*THE REQUEST*. Copy the items below word for word, starting at the line that contains "Choose the 1200米 distance tab" and ending after the line that contains "Looking at the screenshot, I should click(157, 97).".

*DATASET EXCERPTS*.
* Start *

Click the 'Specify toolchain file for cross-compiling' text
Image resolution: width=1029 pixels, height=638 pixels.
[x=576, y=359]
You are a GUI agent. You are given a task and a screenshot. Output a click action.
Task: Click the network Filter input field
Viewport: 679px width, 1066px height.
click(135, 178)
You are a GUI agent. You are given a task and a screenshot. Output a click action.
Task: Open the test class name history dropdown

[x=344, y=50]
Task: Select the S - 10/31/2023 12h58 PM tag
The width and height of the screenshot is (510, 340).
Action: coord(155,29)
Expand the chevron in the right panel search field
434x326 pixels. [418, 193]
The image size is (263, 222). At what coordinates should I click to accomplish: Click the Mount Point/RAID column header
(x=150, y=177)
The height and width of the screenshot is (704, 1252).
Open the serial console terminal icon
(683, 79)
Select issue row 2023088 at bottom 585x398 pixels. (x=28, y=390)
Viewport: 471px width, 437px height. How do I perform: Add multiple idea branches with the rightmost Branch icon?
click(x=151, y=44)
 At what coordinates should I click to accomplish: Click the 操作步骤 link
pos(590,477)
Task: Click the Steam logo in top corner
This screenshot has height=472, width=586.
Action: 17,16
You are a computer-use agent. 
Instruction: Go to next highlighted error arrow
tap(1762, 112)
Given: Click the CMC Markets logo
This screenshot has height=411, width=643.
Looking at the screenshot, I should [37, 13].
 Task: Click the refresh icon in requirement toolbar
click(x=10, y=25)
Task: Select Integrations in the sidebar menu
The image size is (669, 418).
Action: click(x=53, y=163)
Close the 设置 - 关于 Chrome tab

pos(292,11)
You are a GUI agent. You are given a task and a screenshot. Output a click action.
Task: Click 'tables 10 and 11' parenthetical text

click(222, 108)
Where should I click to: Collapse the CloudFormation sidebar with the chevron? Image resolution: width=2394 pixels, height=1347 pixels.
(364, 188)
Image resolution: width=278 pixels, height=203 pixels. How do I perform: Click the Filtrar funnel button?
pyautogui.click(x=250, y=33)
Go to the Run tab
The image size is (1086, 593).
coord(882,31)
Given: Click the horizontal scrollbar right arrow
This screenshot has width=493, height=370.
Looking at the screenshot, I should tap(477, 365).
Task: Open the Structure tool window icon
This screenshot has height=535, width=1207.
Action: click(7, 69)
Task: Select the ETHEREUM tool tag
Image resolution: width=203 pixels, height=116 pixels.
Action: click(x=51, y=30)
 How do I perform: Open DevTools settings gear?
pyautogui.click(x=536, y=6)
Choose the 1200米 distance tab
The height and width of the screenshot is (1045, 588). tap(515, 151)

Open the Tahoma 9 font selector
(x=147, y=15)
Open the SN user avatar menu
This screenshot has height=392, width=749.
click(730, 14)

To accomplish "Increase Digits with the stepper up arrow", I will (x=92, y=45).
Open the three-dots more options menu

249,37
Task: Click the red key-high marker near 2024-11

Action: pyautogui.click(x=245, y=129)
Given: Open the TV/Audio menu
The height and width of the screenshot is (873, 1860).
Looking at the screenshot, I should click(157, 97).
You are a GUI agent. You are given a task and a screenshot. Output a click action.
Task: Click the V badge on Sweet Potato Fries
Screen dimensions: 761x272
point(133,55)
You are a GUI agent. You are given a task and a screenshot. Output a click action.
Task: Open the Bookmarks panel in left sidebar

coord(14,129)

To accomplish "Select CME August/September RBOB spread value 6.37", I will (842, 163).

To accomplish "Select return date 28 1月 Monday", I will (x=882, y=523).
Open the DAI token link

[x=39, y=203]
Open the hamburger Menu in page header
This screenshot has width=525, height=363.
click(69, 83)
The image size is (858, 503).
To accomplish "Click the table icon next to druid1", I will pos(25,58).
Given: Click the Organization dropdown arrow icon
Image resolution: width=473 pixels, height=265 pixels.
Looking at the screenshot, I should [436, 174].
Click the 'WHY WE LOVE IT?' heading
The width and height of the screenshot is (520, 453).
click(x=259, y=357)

* End *

*FULL SOLUTION*.
Choose the 1200米 distance tab
The height and width of the screenshot is (1045, 588). tap(515, 151)

Open the Tahoma 9 font selector
(x=147, y=15)
Open the SN user avatar menu
This screenshot has height=392, width=749.
click(730, 14)

To accomplish "Increase Digits with the stepper up arrow", I will (x=92, y=45).
Open the three-dots more options menu

249,37
Task: Click the red key-high marker near 2024-11

Action: pyautogui.click(x=245, y=129)
Given: Open the TV/Audio menu
The height and width of the screenshot is (873, 1860).
Looking at the screenshot, I should click(157, 97).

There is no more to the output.